What to expect from your doctor visit
- A healthcare provider can make sure you don’t have a bacterial infection, like sinusitis or bacterial bronchitis.
- They can recommend prescription medications to treat symptoms that may be getting worse due to a cold virus, like a cough.
Types of providers that treat URIs
- A primary care provider can treat a URI and related symptoms.
Treating your upper respiratory infection at home
You can usually treat your upper respiratory infection (URI) symptoms—congestion, runny nose, and sore throat—with rest, drinking lots of fluids, and taking OTC medications.
- OTC medications to relieve nasal symptoms include decongestants, nasal sprays, and nasal rinses (like a Neti pot).
- Cough suppressants and expectorants (to thin mucus) may help if you have a cough.
- Pain relievers like acetaminophen (Tylenol) and ibuprofen (Adivl, Motrin) can help a headache, sore throat, and fever.
- Always read the label on OTC medications and follow the instructions.

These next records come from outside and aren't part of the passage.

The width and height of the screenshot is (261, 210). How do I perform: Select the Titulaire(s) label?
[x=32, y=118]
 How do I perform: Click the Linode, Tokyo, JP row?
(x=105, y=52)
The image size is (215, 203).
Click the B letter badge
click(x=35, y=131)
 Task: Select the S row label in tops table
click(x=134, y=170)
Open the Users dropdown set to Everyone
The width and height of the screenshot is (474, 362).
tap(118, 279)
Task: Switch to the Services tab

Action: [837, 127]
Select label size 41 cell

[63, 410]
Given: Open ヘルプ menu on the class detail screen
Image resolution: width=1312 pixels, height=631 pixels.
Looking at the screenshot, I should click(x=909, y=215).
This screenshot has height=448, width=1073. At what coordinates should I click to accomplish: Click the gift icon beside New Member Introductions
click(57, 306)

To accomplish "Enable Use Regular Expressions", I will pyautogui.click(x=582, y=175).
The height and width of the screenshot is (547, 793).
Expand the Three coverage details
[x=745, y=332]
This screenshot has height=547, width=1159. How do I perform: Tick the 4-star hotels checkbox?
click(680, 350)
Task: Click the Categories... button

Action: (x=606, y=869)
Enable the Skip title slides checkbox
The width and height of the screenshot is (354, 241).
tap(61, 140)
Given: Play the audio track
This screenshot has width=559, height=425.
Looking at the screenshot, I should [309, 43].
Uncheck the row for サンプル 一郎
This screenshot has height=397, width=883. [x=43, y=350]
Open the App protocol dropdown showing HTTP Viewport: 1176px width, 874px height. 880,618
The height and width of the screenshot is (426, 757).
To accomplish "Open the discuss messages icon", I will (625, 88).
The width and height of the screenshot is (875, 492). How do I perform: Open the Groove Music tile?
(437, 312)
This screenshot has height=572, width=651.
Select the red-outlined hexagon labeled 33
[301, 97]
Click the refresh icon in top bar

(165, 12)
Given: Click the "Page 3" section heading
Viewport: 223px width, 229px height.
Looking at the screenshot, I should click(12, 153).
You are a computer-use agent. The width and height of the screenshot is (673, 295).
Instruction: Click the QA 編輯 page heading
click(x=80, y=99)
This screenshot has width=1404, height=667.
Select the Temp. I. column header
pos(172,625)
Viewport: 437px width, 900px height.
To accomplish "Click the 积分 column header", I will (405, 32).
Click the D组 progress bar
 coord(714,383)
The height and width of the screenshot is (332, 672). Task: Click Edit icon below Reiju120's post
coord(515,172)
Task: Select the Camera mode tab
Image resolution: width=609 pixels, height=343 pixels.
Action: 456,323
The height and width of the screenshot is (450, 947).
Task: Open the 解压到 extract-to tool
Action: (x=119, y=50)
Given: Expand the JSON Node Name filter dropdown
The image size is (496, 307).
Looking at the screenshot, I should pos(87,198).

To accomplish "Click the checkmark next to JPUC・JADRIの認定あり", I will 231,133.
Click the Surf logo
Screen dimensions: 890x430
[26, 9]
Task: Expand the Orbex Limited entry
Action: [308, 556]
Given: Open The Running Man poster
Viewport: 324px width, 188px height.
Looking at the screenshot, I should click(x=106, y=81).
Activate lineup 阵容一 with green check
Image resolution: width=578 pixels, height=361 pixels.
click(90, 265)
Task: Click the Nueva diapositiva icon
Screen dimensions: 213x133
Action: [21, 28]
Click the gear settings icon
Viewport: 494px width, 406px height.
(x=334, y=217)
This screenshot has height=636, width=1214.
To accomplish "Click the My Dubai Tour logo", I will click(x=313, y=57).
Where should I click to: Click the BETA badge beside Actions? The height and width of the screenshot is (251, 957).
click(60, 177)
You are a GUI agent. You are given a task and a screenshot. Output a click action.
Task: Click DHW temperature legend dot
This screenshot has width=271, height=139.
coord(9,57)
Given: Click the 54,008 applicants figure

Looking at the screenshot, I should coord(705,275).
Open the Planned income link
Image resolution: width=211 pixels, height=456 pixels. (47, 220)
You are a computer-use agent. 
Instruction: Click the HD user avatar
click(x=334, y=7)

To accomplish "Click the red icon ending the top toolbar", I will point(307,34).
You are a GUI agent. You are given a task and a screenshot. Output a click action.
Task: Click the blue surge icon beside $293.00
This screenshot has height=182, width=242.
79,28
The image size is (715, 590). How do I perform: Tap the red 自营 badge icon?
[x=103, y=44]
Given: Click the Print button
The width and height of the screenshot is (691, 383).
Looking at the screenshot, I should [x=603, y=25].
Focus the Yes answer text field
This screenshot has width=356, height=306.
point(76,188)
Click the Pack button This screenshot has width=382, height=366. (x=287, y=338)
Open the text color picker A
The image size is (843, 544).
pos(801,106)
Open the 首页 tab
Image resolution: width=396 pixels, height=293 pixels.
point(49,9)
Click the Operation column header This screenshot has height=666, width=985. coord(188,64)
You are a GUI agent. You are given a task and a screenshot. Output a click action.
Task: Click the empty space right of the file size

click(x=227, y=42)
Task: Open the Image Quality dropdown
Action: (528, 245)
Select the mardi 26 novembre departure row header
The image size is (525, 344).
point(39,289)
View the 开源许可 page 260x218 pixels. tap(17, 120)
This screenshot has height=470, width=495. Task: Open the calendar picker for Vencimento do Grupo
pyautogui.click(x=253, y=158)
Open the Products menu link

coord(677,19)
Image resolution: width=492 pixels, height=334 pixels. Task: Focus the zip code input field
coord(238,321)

Many cold and flu medications, like Dayquil and Tylenol Cold & Flu, contain multiple active ingredients, so be careful when combining medications.
OTC treatments for upper respiratory infections
- Acetaminophen (Tylenol) and ibuprofen (Advil, Motrin) for headache, sore throat, and fever
- Decongestants like pseudoephedrine (Sudafed) and phenylephrine
- Cough suppressants like dextromethorphan (these should not be given to children under 4 years old)
- Expectorants (Mucinex) thin and loosen mucus to help stop coughing.
- Inhalers containing cromolyn sodium may help a runny nose and sneezing
There is some evidence that certain vitamins and supplements may shorten how long your cold lasts or reduce your symptoms. The following are considered safe to take.
- Vitamin C: Emergen-C or Airborne
- Vitamin D
- Zinc lozenges (Zicam) may reduce the number of colds you have each year, and may make them go away faster.
- Pelargonium sidoides
- Garlic, ginseng, or echinacea supplements
How can I treat common URI symptoms
- Moisturize airways with nasal irrigation (like saline spray or a Neti pot).
- Set up a humidifier in your bedroom to relieve congestion.
- Honey or lozenges can soothe your throat (do not give honey to children under 1 year old).
- Avoid irritants such as smoke and heavy air pollution—they can worsen your symptoms and slow the healing process.
- Drink warm liquids like tea and soup.